Cuando alguien le dice su
fecha de cumpleaños, Ana tiene la costumbre de calcular de manera mental el
momento del año en el que los padres de su interlocutor le concibieron. Los de
abril y mayo los tiene claros, se trata de personas cuyos progenitores
copularon durante el verano. Según su teoría los hermanos pequeños suelen ser
de estos meses, pues las parejas, conforme va pasando el tiempo, relegan el
acto sexual a las fiestas de guardar y vacaciones. Imagina al matrimonio ya
bragado a la hora de la siesta con varias copas de sangría encima. También
tiene claro los nacidos en septiembre pues son los gestados en Navidad. En ese
caso visualiza la escena tras la cena de Nochebuena, el efecto del champagne, la
sensación agridulce que suele dejar en uno la convivencia familiar. O bien el
último día del año, el cual reviste ciertos tintes apocalípticos. Puede ver al
hombre y a la mujer tratando de apaciguar sus anhelos a través de la posesión
como si el mundo se fuera acabar. Hablamos de instinto animal, de la excitación
irracional que provoca en el ser humano la vaga pero siempre presente sombra de
la muerte. En un apartado señalado que yo bautizaría como “fragor autóctono” se
encontrarían los nacidos en enero cuyo origen, y dada la exuberancia festera de
nuestra tierra, tendría lugar durante las Fallas. Aquí entra en juego sin duda
el fuego, la ciudad sitiada, la irreverencia de los monumentos. Para Ana es
importante además saber el año porque algunos de los de abril fueron concebidos
durante las Olimpiadas, momento en el que su padre pudo verse fascinado por la
destreza sobresaliente de un pertiguista o de un saltador de vallas, dando
lugar a un polvo atlético y decidido. En su caso fue un encierro de San Fermines
televisado el que llevó a sus padres a un delirio post taurino. Lo que según
ella explicaría su amor por el rojo y la sangre caliente.
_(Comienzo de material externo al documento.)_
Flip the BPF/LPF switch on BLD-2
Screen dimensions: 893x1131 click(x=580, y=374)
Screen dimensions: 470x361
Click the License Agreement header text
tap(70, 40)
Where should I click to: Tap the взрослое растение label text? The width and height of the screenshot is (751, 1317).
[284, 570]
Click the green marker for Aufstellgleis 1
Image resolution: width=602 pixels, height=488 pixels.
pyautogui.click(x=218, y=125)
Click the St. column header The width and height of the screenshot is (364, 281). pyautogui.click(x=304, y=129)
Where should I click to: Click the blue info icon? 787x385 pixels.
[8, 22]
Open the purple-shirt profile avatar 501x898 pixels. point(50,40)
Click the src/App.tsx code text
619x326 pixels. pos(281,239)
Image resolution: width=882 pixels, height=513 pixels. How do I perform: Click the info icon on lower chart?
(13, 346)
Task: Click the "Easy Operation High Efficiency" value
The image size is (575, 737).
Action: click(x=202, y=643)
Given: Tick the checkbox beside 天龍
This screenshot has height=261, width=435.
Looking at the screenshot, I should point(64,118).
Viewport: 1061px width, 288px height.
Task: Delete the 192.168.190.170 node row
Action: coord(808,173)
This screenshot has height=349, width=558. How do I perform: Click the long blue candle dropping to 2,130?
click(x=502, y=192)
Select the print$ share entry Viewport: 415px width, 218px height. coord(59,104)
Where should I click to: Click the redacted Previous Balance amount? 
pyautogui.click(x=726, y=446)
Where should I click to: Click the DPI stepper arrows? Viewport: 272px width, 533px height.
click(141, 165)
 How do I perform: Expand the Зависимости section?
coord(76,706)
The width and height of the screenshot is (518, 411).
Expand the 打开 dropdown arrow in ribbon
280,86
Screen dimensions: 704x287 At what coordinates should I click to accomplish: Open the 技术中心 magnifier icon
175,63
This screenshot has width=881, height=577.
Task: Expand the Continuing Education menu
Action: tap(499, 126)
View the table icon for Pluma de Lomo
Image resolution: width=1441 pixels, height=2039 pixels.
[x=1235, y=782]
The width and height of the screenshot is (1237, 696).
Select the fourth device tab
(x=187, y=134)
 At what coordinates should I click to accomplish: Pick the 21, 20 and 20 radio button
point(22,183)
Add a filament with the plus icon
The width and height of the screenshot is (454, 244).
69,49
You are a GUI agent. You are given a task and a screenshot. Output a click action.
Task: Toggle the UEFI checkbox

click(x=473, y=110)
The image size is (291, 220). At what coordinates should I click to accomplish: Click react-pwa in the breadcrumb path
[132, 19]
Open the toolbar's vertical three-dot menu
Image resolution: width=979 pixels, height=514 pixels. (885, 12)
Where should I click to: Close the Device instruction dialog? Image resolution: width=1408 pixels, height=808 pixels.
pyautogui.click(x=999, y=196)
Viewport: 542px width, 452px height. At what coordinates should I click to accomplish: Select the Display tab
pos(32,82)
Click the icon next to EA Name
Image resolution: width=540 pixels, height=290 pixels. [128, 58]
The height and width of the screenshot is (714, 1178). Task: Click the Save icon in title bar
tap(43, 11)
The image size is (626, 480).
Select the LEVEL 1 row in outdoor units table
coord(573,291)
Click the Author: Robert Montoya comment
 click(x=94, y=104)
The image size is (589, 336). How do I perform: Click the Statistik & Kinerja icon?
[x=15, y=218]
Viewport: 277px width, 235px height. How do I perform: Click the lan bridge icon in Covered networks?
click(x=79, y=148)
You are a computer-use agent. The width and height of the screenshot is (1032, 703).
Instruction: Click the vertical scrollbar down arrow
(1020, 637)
sábado, 4 de junio de 2016
UN HOMBRE SOLO
Lo
veo sentado tomando un café en un local de los pocos que quedan con solera en
el centro. Tiene semblante serio, algo ojerizo, algunos kilos de menos, la
barba dejada crecer. Mira la taza como si fuera la primera vez que la ve, con
los dos brazos apoyados sobre la mesa: loza blanca, circunferencia marrón
humeante, cucharilla plateada y el azucarillo en sobre que lleva escrita alguna
reflexión de alguien ya muerto pero, seguro, más honrado que él. Se da la
casualidad de que hace solo dos días coincidí en un restaurante con un grupito
con el que, hace no tanto, el protagonista de esta escena compartía copiosas
cenas de autor, travesías en velero o comuniones de sus niños bilingües. Ahora
él, cuyo nombre llegó hasta las páginas de varios periódicos por apropiarse de
manera fraudulenta de un dinero que no es suyo, parece no ser bienvenido a ese
tipo de encuentros. Quizá el sobre del azúcar lleve escrito “A tus amigos los
conocerás en las adversidades”, o quizá ponga “Amigo del buen tiempo múdase con
el viento”. Tampoco va por el golf, casualmente aquellos con los que antes
jugaba ahora son más difíciles de ver o si se los cruza están más ocupados, más
estresados que nunca. Sus vecinos observan con mirada afilada los huecos que
han dejado en el garaje los coches deportivos que hasta hace nada conducía y,
aquellos que en su día le pidieron algún favor, ahora se vuelven escurridizos. La
esposa, que rara vez preguntaba cuando se trataba de hacer la maleta para volar
a alguna playa exótica o esos hijos, exigentes, que presumían de tablet, reloj
u ordenador con los amigos, ahora lo reciben en un silencio que al resto nos resultaría
acusador. El camarero, que paga una hipoteca y ha pedido un par de préstamos
para costear los implantes dentales que debe colocarse su mujer, le saca la
cuenta. El hombre más solo del mundo paga y se marcha.